I have been nurturing my path. This is a bit of context to why I do not hop on many trends, social justice movements, or get involved with current rhetoric. That is not to say that some of these things will not be noble and true for others. We each must weigh our knowledge against our experiences, contexts and souls.
Years ago when I got diagnosed with Autism ( Aspergers Syndrome at the time) I was immersed quickly into a new community. At first it was inclusive and I found forever friends and a place I belonged. The years went by and one day, I found my blog being unfollowed by many Autistics. It was only recently that I found out that the main reason was because I still often used the terms I was diagnosed with. "Aspergers Syndrome" and "Aspie." I tried to use Autistic more often but "Aspie" had become a term of endearment to myself and my son who had grown up with it as a nickname since he was a toddler. As a teen he still loved it.
My friend Sam addresses this travesty in THIS (CLICK) post;
"I have been rejected as a speaker at some autistic-run conferences, even as I had stronger credentials and proposals than the other speakers, based again on the name of my book. (I don’t mind anymore, there are many other conferences. Just a sad fact.) Several autistic advocates have been forced or bullied to change the name of their website, company, or community social media page because it contained the word Asperger(s) or Aspie or some other word that implied , even made up words! Some well-meaning autistic individuals (or Aspies) have turned away from helping others because of the continual debating, shaming, and anger over the name they call themselves. Others have left a community that they were led to believe was built on support and inclusion."

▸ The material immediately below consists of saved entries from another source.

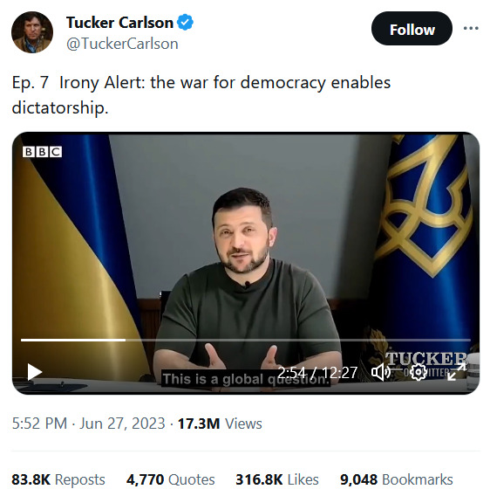Screen dimensions: 490x496
Task: Seek along the video progress bar
Action: [x=246, y=340]
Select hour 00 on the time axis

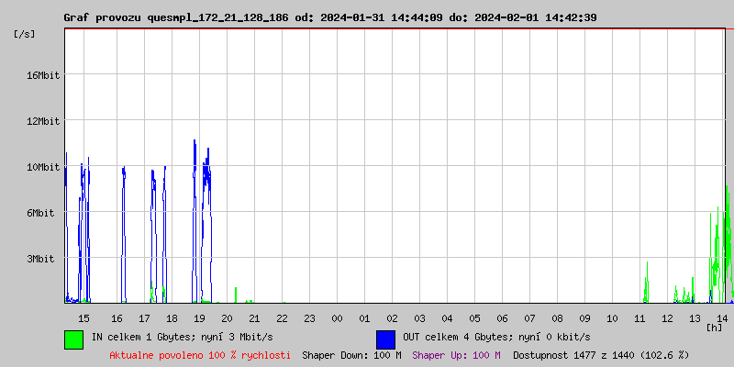(x=337, y=317)
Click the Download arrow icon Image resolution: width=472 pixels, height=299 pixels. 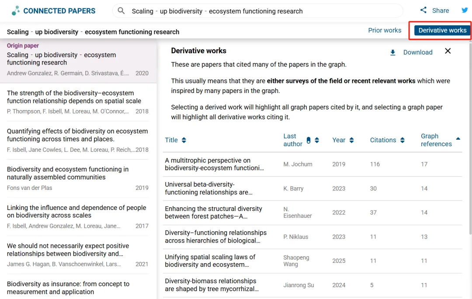pos(393,52)
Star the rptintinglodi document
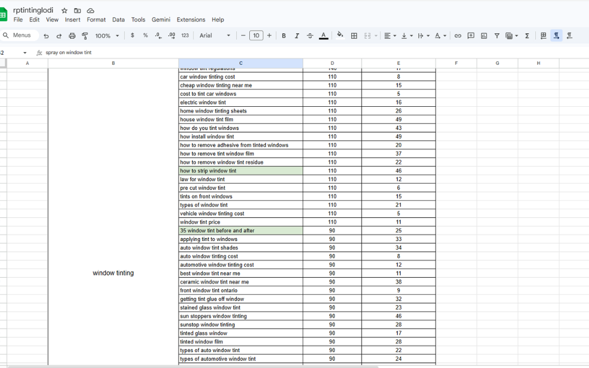Image resolution: width=589 pixels, height=368 pixels. [64, 10]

In the last five years, I have been corrected, as an autistic, for not using the right terms for MYSELF like a capital or following with “person“ after autistic. I was challenged BY other Autistics for not talking about neurodiversity or ableism properly. I was told I was ableist a few times, Me- who struggles being capable on a daily level in many ways due to executive functioning and sensory issues! Not only was this hurtful but it didn't feel like the inclusive place I originally joined. Other times it was by well meaning "advocates" or parents of Autistics who were not autistic themselves but knew all the autistic jargon and were “advocating” *for* me and *AT* me. They made me feel confused.
I was “educated” by some (and self educated quickly there after) on the jargon. I tried to use the "correct terms" often for a few years. I fought hard. I called myself an advocate. I was immersed in the jargon and even expected friends and family to use it with the misplaced idea that the correct dialogue was what made them truly love, understand and respect me. But then I realized that the INTENT of words is completely separate from the "appropriate" words. Many words that are used for social justice as "noble" or in place of "dubious history" are also monetized.
As Sam writes HERE (CLICK for the amazing full article): "For the record, DSM-V, the ‘Physicians Bible’ that created the ‘newer’ autism spectrum diagnosis, is largely backed by special interest groups with financial gain at heart, particularly pharmaceutical and health insurance companies, who are known for their greed and ill treatment of citizens and have victimize millions. The diagnosis criteria of Aspergers transitioning to the umbrella spectrum disorder was not changed for pure-at-heart reasons. It was changed primarily to assist in filling the deep-pocketed big businesses. Many word origins are rooted in tainted soil. In addition, Dr. Asperger is partially credited for laying the foundation for ‘autism’ conditions." (In the article she also addresses Dr. Aspergers "Nazi connections." I have found this particular accusation being thrown around in other places casually for anyone who is in disagreement with radical leftists. When you dig deeper in research done with neutrality or find the truth between both sides, often (sometimes it is valid) what is found is speculation at best and word twisting for an agenda at worst.)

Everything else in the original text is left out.